START Record set
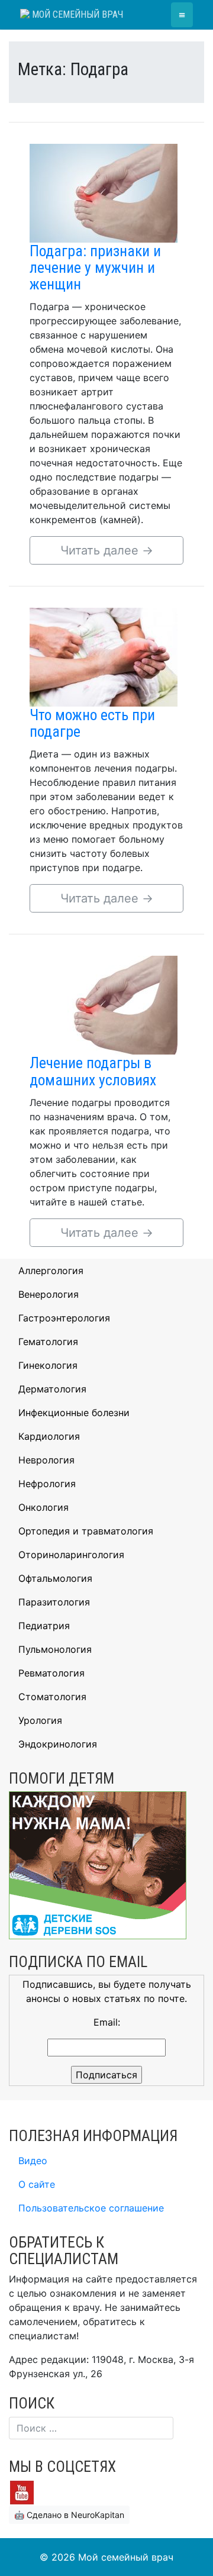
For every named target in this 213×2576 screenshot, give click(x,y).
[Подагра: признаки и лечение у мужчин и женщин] (104, 192)
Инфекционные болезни (74, 1412)
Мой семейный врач (76, 14)
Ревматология (51, 1673)
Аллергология (50, 1270)
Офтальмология (55, 1578)
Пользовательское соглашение (91, 2208)
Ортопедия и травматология (85, 1531)
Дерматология (52, 1389)
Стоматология (52, 1697)
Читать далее (106, 550)
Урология (40, 1720)
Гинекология (48, 1365)
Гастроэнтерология (64, 1318)
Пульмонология (55, 1649)
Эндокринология (57, 1744)
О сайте (36, 2184)
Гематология (48, 1341)
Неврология (46, 1460)
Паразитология (54, 1602)
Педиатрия (44, 1626)
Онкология (43, 1507)
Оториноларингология (71, 1555)
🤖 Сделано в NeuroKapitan (69, 2515)
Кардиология (49, 1436)
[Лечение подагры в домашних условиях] (104, 1004)
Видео (32, 2160)
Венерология (48, 1294)
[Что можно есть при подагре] (104, 656)
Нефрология (47, 1483)
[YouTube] (22, 2491)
END Record set
Problem statement →
Pictures stay out; copy every entry above exactly.

Result →
For every named target in this 213×2576 screenshot, give click(x,y).
[Подагра: признаки и лечение у мужчин и женщин] (104, 192)
Инфекционные болезни (74, 1412)
Мой семейный врач (76, 14)
Ревматология (51, 1673)
Аллергология (50, 1270)
Офтальмология (55, 1578)
Пользовательское соглашение (91, 2208)
Ортопедия и травматология (85, 1531)
Дерматология (52, 1389)
Стоматология (52, 1697)
Читать далее (106, 550)
Урология (40, 1720)
Гинекология (48, 1365)
Гастроэнтерология (64, 1318)
Пульмонология (55, 1649)
Эндокринология (57, 1744)
О сайте (36, 2184)
Гематология (48, 1341)
Неврология (46, 1460)
Паразитология (54, 1602)
Педиатрия (44, 1626)
Онкология (43, 1507)
Оториноларингология (71, 1555)
🤖 Сделано в NeuroKapitan (69, 2515)
Кардиология (49, 1436)
[Лечение подагры в домашних условиях] (104, 1004)
Видео (32, 2160)
Венерология (48, 1294)
[Что можно есть при подагре] (104, 656)
Нефрология (47, 1483)
[YouTube] (22, 2491)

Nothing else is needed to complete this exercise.